Adzan Maghrib Sambut Tangis Weisha



Dedek Masih Dibedong

Adzan Maghrib Sambut Tangis Weisha

Oleh Ubay KPI

Langit Pontianak masih seperti hari biasanya. Berasap dan lebih satu bulan tak ada mengguyur Kota ini. Sore itu, selepas menyelesaikan administrasi sekaligus pernyataan setuju  untuk dilakukan operasi. Saya meninggalkan istri yang tengah berada di ruang bedah. Di ruang tunggu RS Bhayangkara hanya Abah dan Umi yang menunggu. Saya ke musolah di kantor DPRD Kota Pontianak untuk menunaikan salat Ashar.
Istri dibawa ke ruang bedah sekitar jam 5 sore lantaran panggul sempit, sehingga janin yang dikandungnya tak bisa lahir dengan normal. Padahal, proses persalinan sudah sampai ke bukaan tujuh. Bersama Abah dan Umi, saya terus mendampingi selama proses persalinan, kecuali di ruang operasi.

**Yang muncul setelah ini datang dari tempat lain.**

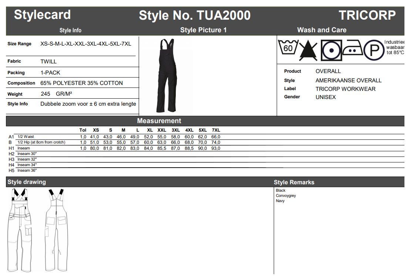Select the 65% POLYESTER 35% COTTON text
This screenshot has height=277, width=410.
click(x=81, y=83)
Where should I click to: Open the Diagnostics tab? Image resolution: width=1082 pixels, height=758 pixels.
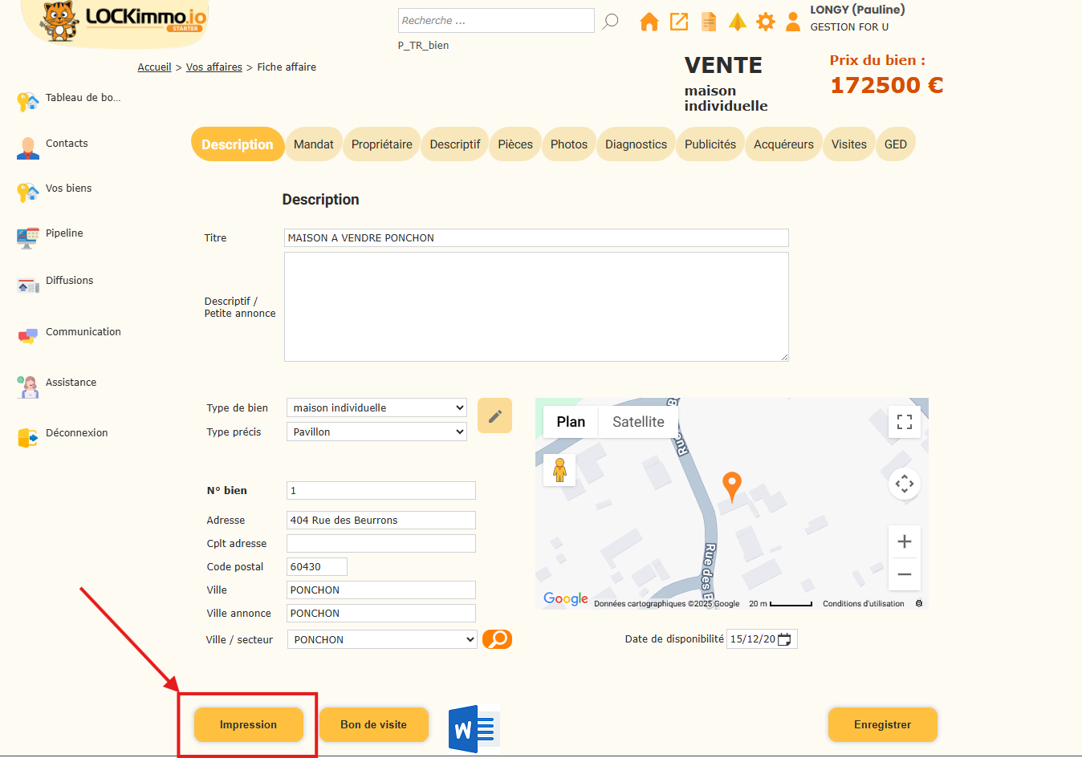click(636, 144)
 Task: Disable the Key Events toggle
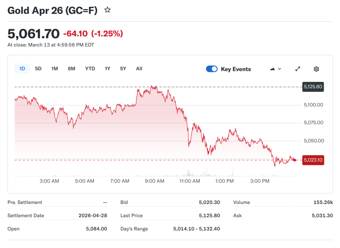212,69
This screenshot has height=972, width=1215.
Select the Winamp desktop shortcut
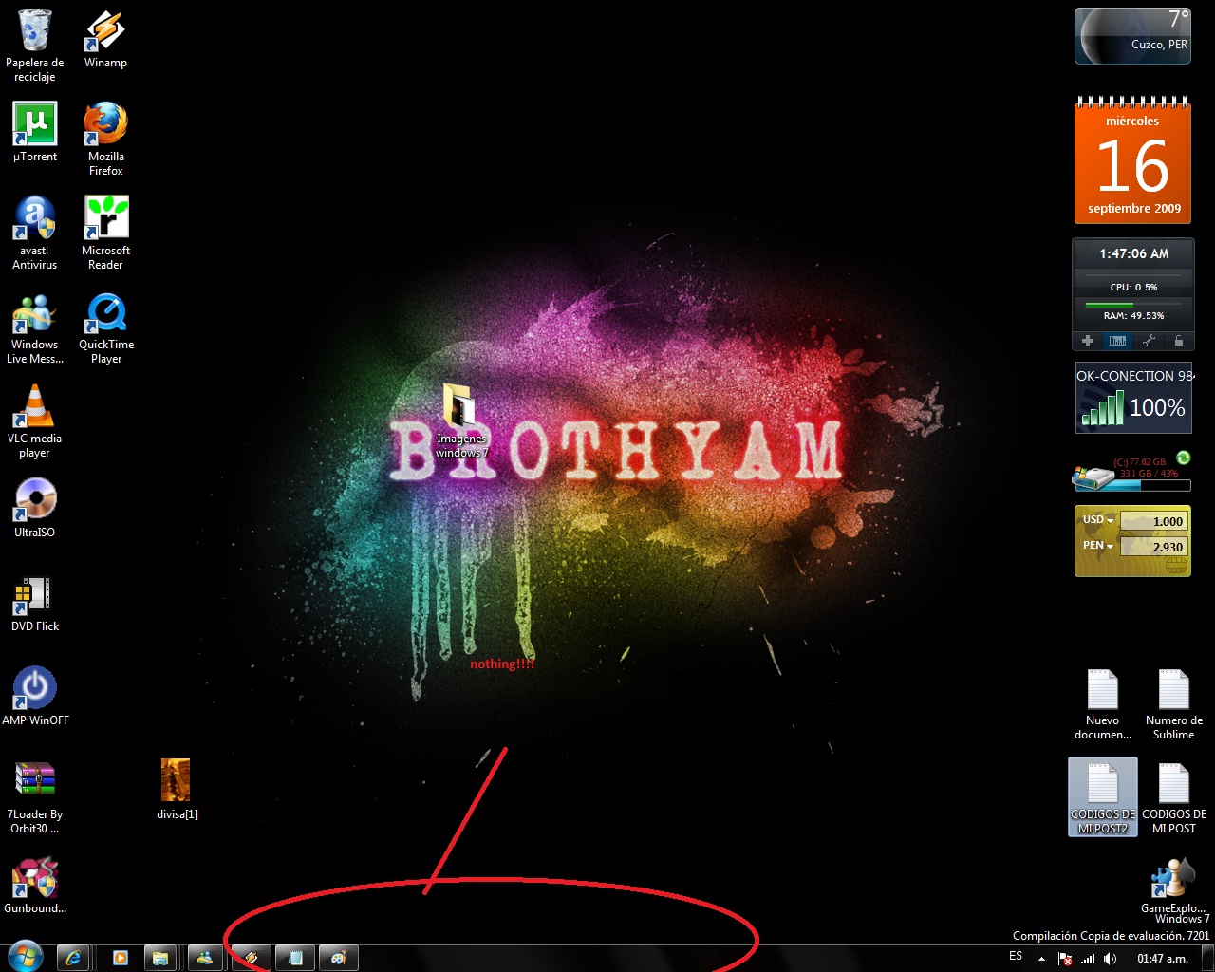coord(105,30)
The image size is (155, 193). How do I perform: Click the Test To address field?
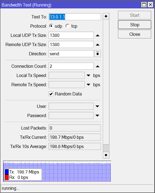pos(75,17)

Meski keadaan jiwa berkecamuk dengan tekanan, namun saya tetap berusaha membawa diri ini tenang. Walaupun, saya sadar keadaan istri jauh lebih tidak tenang karena proses persalinan yang sulit. Ditambah rasa sakit yang ia tahan.

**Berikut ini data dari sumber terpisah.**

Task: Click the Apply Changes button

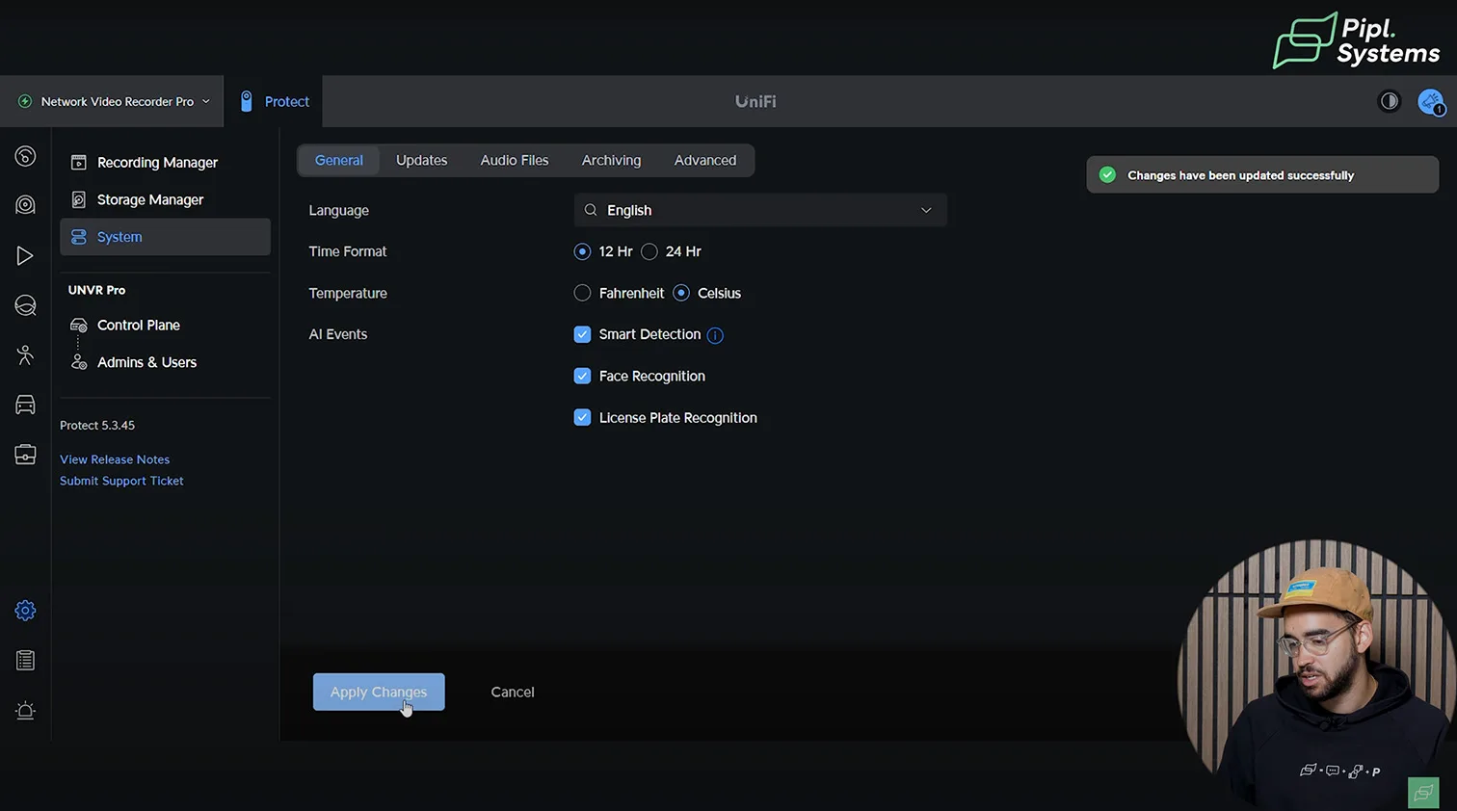Action: (379, 692)
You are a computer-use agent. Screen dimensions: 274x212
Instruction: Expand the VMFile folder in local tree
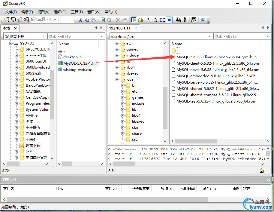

Salat Dzuhur tetap saya dirikan, begitu juga Ashar. Selepas salat Ashar, saya kembali ke rumah sakit. Abah dan Umi masih berada di ruang tunggu. Saya ikut bergabung duduk sembari menunggu kabar dari dokter terkait operasi persalinan istri saya.

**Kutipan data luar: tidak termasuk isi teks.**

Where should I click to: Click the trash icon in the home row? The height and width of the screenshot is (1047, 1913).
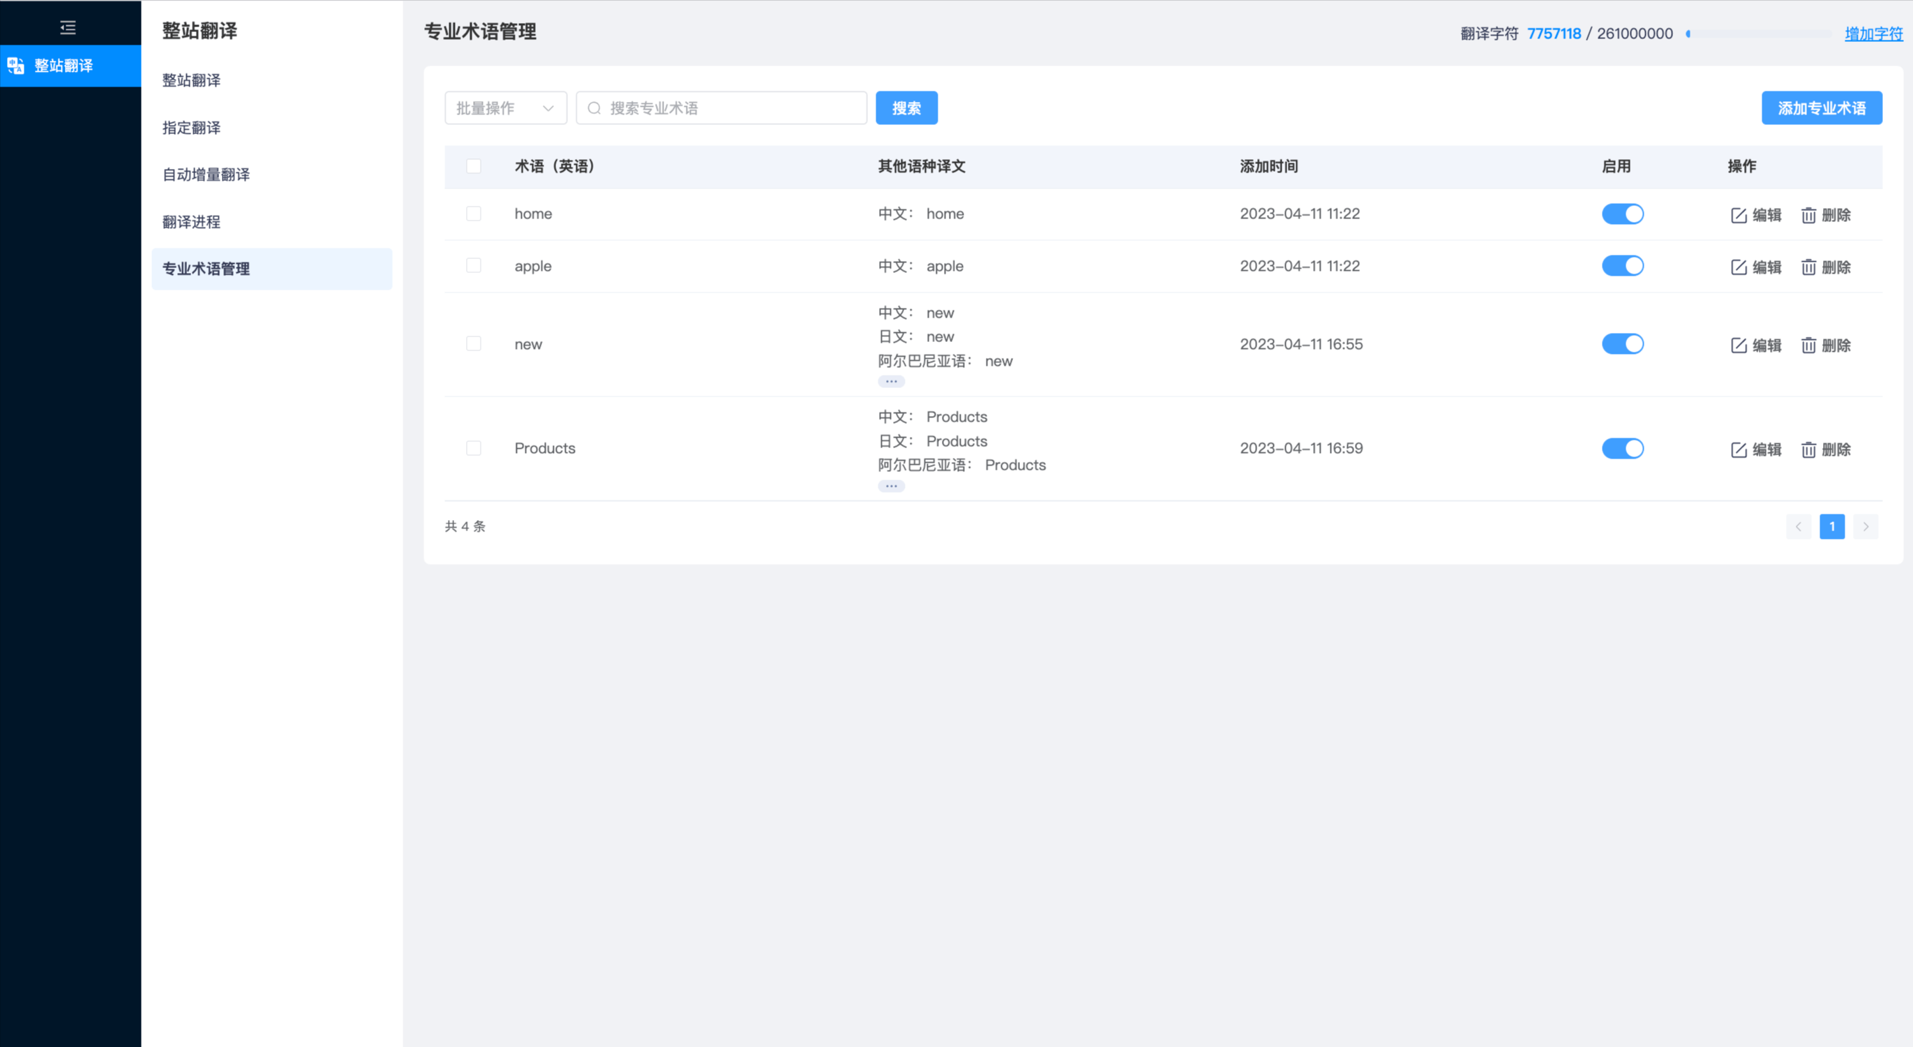point(1808,215)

Langit Pontianak kian gelap sedikit demi sedikit. Lampu rumah sakit terlihat sudah mulai dihidupkan. Hilir mudik keluarga pasien sore itu cukup ramai. Tak lama berselang, adzan Maghrib pun berkumandang. Cemas, dan tak sabar ingin tahu kabar dari dokter. Begitu juga terkait hasil operasi. Lafadz adzan belum selesai dikumandangkan, seorang perawat dari pintu rumah sakit bersuara “keluarga ibu Settiyawati”.
Langsung saya berdiri dan mengikuti perawat tersebut. “ia ,” jawab saya.
Sembari menanyakan hasil operasi, perawat melangkah ke dalam dan diikuti oleh saya. “anak bapak sudah lahir,” ujarnya.
Puji sukur saya lafadzkan dalam hati. Sesampainya di ruang bedah, seorang dokter perempuan dengan kerudung dan menggunakan masker mulut menyerahkan seorang bayi yang telah dibedong. “Anaknya cewek, beratnya 2,6 kilo gram,” kata dokter tersebut.
Tanpa kata-kata yang terucap dari mulut saya. Saya langsung mengumandangkan adzan dan iqomah di telinga bayi yang baru lahir ini. Saat lafadz adzan berkumandang dari lisan saya, terdengar pula suara adzan dari pengeras masjid dan musolah di sekitaran rumah sakit. Dengan penuh rasa syukur dan khusu’. Lafad demi lafad adzan saya kumandangkan. Dua dokter yang mengantar bayi kepada saya tadi, tetap tak beranjak dari tempat semula. Mendengarkan dan menunggu sampai adzan selesai dikumandangkan.
Selepas iqomah, saya menyerahkan kembali kepada dokter dan dibawa masuk. Tak lupa, saya menanyakan kondisi mamanya yang masih di dalam. “Ibunya baik-baik saja, masih proses penjahitan,” kata dokter.
Saya meninggalkan ruang bedah, menyampaikan kalau proses operasi berjalan dengan baik dan berhasil. Langsung saya cium tangan mertua, Abah dan Umi yang ada di teras rumah sakit. “Sekelangkong Bah, Umi. Alhamdulillah”.
Setelah kabar tersebut, baru saya mengabari keluarga saya di kampong. Memberitahu kalau istri sudah melahirkan lewat operasi. SelepasMaghrib, keluarga dari istri berdatangan.  Selepas Isya’, ibu saya dari kampong datang bersama saudara datang ke rumah sakit. Kemudian kakak dan keponakan juga turut datang.